In today's world, your security team is probably constantly pushing for settings to secure the environment. This may come from any vendor as suggested environmental settings that will protect you against attacks. I love when things are secure. I have an alarm system and a bunch of cameras in my house just so I feel safe. However, not all security settings will make Citrix professionals happy. One setting in particular will break your single sign on and the configuration checker will not point you in the right direction.

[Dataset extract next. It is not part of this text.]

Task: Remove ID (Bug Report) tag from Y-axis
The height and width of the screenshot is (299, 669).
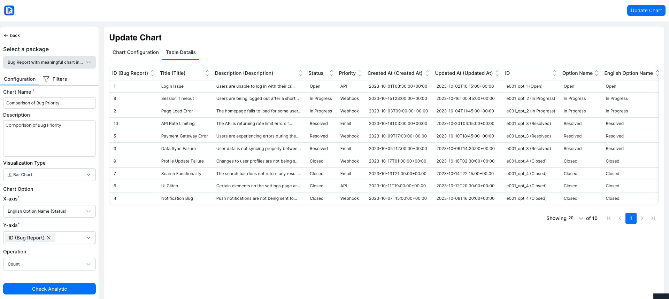Action: (x=49, y=238)
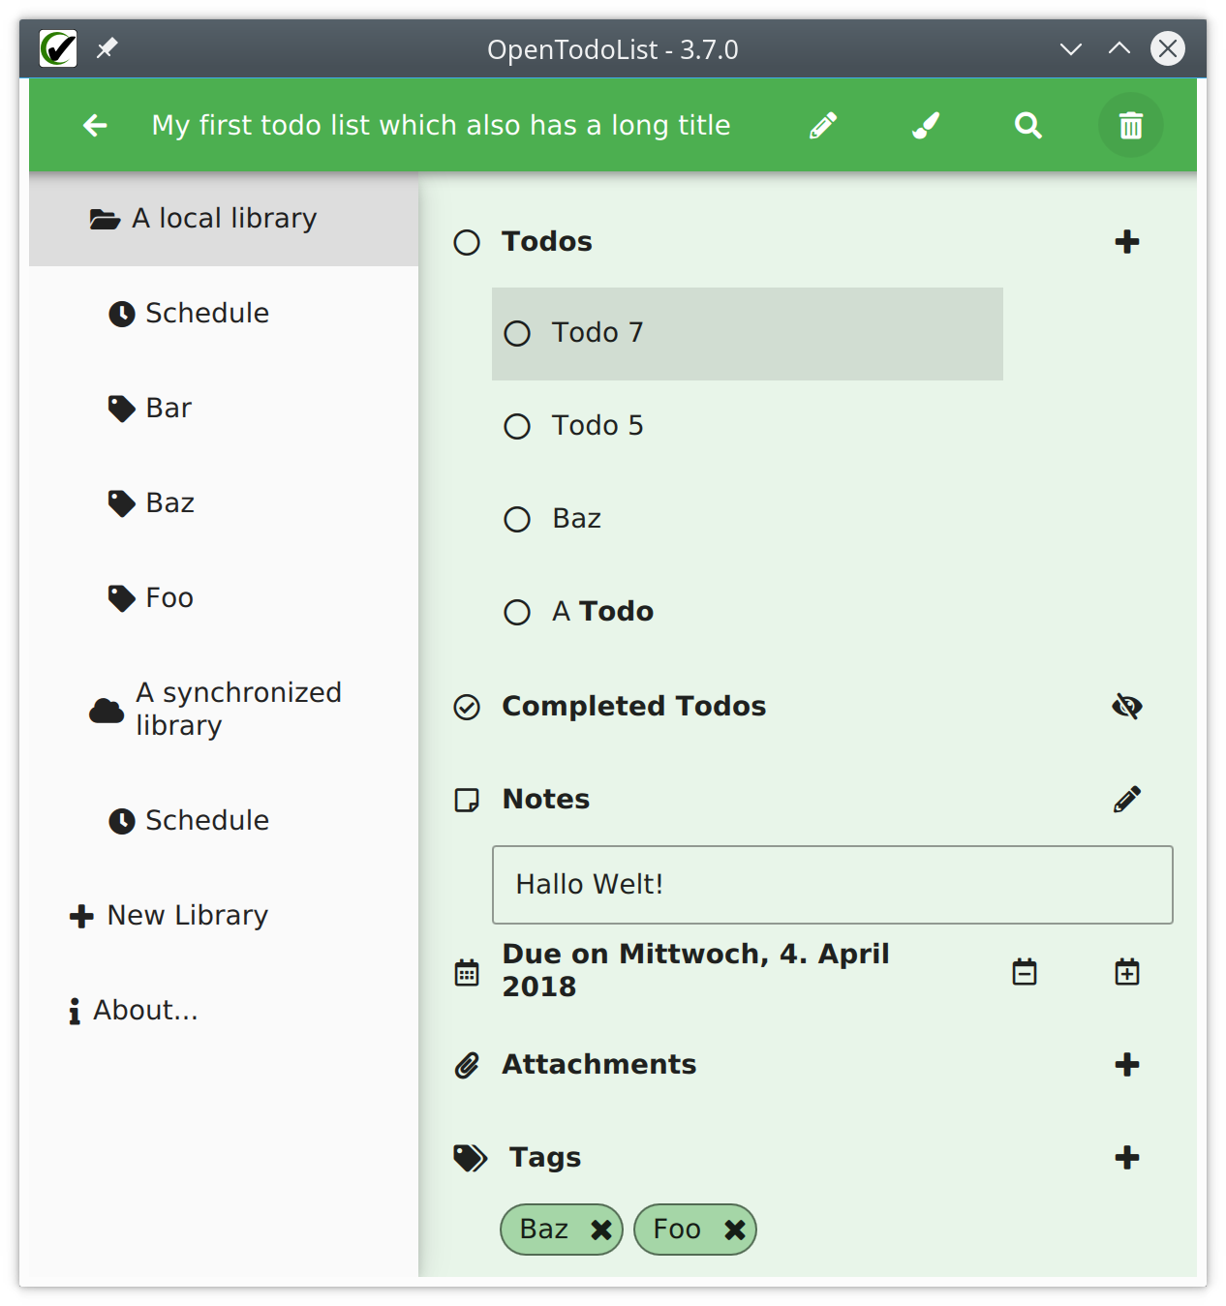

So what happens? Your single sign on to workspace has been working like a champ for years. It has worked through all the different VDA and workspace versions and then all of sudden it breaks. Now, there are some Windows 11 gotchas out there and I won't go into detail on this post but if you suddenly can't get Windows 11 to SSO and you are not using Enhanced SSO then this could be an issue with MPR notifications. https://docs.citrix.com/en-us/citrix-workspace-app-for-windows/authentication.html
But back to the issue that you might run into and not really have any signs as to why it happened??
Restricting NTLM!!!!
Yep if the Name: restrictsendingntlmtraffic is set to any value other than 0 or 1 at Computer\HKEY_LOCAL_MACHINE\SYSTEM\CurrentControlSet\Control\Lsa\MSV1_0 then you will break legacy SSO for Citrix Workspace. The symptom will be that you are prompted to sign in to Citrix Workspace on Desktops and/or VDAs that have Citrix workspace installed.
Workaround: If you are not using a VDA 2311 or higher, then upgrade your environment and use Enhanced SSO which uses Kerberos. If you can't upgrade yet, then add one of these two methods
Registry
Method
HKEY_LOCAL_MACHINE\SYSTEM\CurrentControlSet\Control\Lsa\MSV1_0
ClientAllowedNTLMServers Multi-String Value: <storefront base url>
or
GPO Method
Computer Configuration -> Windows Settings -> Security Settings -> Local Policies -> Security Options -> Network security: Restrict NTLM: Add remote server exceptions for NTLM authentication -> <storefront base url>
Yep that's it!!! Once you do this, your SSO will begin working again.